Determining Equivalent Fractions - 3D Animation video

Attention Getting Question:
Have you ever found equivalent fractions?
When something is equivalent, we can say that what is being compared has the same value. For instance, eight minus three is equivalent to five. Even though eight minus three looks different from five, we know that after performing the operation of subtraction, our answer will be five.
Remember, fractions tell us the number of equal parts that make a whole. Fractions are equivalent when they represent the same amount of the whole. We can find an equivalent fraction by either dividing or multiplying both the numerator (the number above the fraction bar) and denominator (the number below the fraction bar) by the same number. When dividing by the same number, it is important to divide the numerator and denominator by a number that will not leave any remainder.
Imagine that you are in a park with your friend eating a chocolate bar. Your friend asks for one-fourth of the chocolate bar, but it is cut into eight sections. Equivalent fractions help you determine how many sections of the chocolate bar your friend is asking for. The fraction of the chocolate your friend is asking for (one-fourth) has a four as the denominator. Since there are eight sections of the chocolate bar, the equivalent fraction will have an eight as the denominator. In order to get the denominator from four to eight, we must multiply by two. Because we are multiplying the denominator by two, we also multiply the numerator by two. This tells us that one-fourth and two-eighths are equivalent fractions, which means that your friend is asking for two of the eight sections of the chocolate bar. Now it is up to you to decide whether you are feeling nice enough to share those two sections.
Remember, multiplying or dividing the numerator and denominator by the same number finds equivalent fractions.
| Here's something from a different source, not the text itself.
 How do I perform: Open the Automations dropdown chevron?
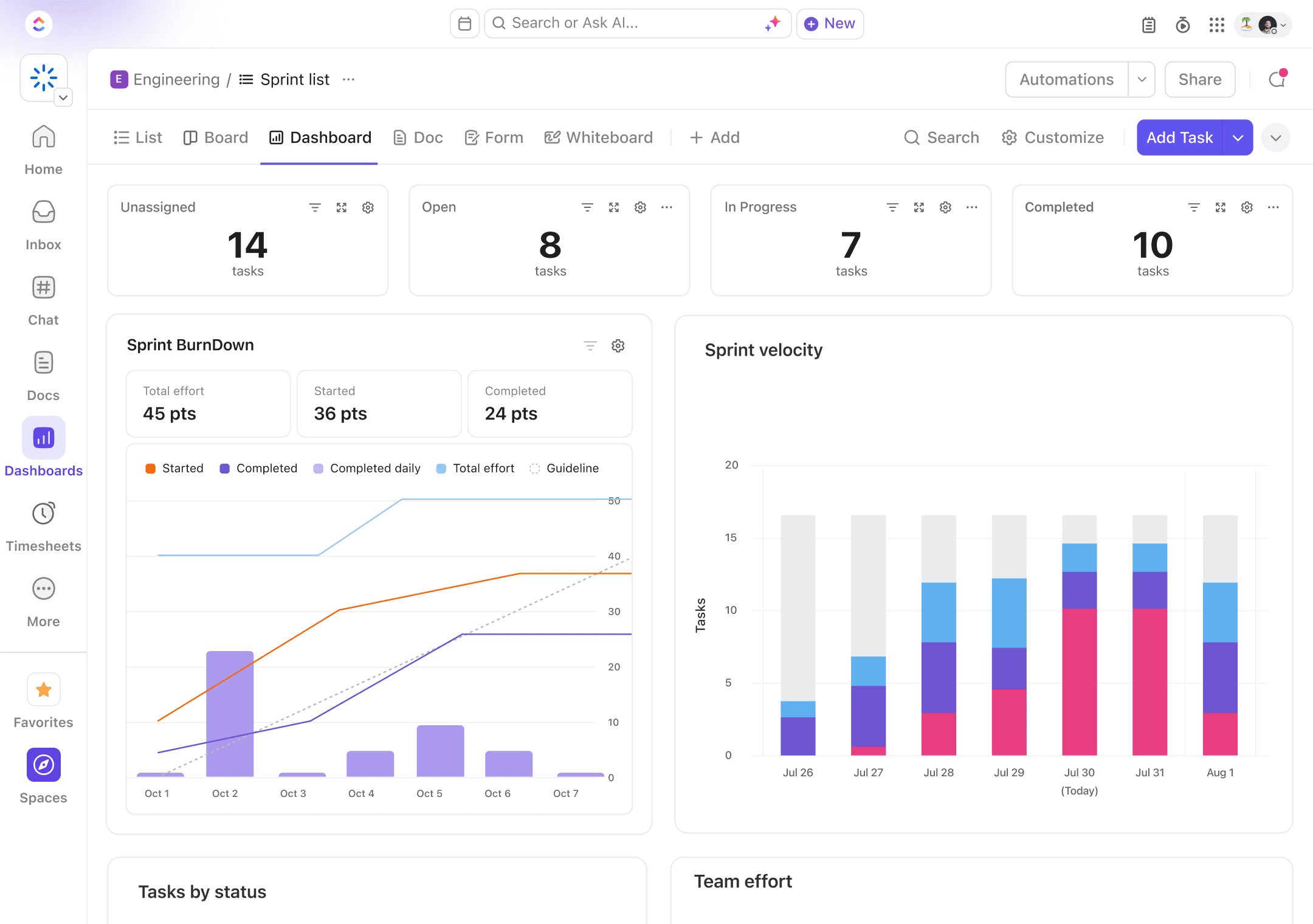coord(1142,79)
Pretend you are piloting a spaceship to get a closer look at the majestic rings of Neptune. Neptune is about thirty astronomical units away from Earth. Your mission leader on Earth contacts you and wants to know how much of the journey you have completed. You look down at your course map and see that you have travelled ten astronomical units of the thirty you have to travel altogether. Since you have gone ten astronomical units out of the thirty, we can represent this as the fraction ten over thirty. In order to tell him the most simple fraction of the trip you have travelled, we can use equivalent fractions to simplify. Both ten (the numerator) and thirty (the denominator) can be divided by ten without any remainders. By using this division with both the numerator and denominator, we can determine that one-third is an equivalent fraction to ten over thirty. Now you can tell your mission leader that you have completed one-third of your expedition.
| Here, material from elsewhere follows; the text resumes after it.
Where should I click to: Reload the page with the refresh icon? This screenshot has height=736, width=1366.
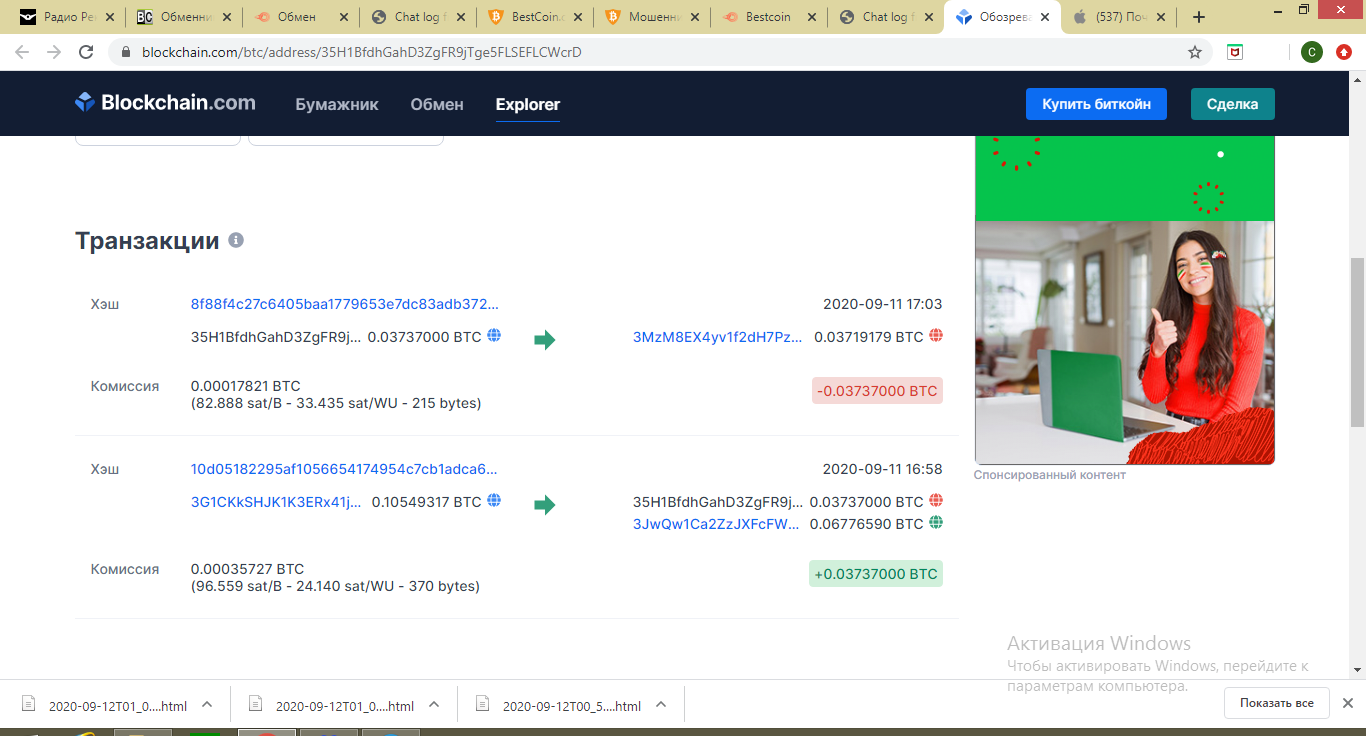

In summary, determining equivalent fractions can help us to simplify fractions into terms that are more understandable or establish how many parts of a whole a simple fraction is referring to. By using multiplication or division by the same number with both the numerator and denominator of the fraction, we can identify equivalent fractions. If you are multiplying, you multiply both the numerator and the denominator by the same number. If you are dividing, determine a number that will divide into both the numerator and denominator without any remainder. Then divide both the numerator and denominator by that number. As you can see, it is easy to determine equivalent fractions that represent the same value.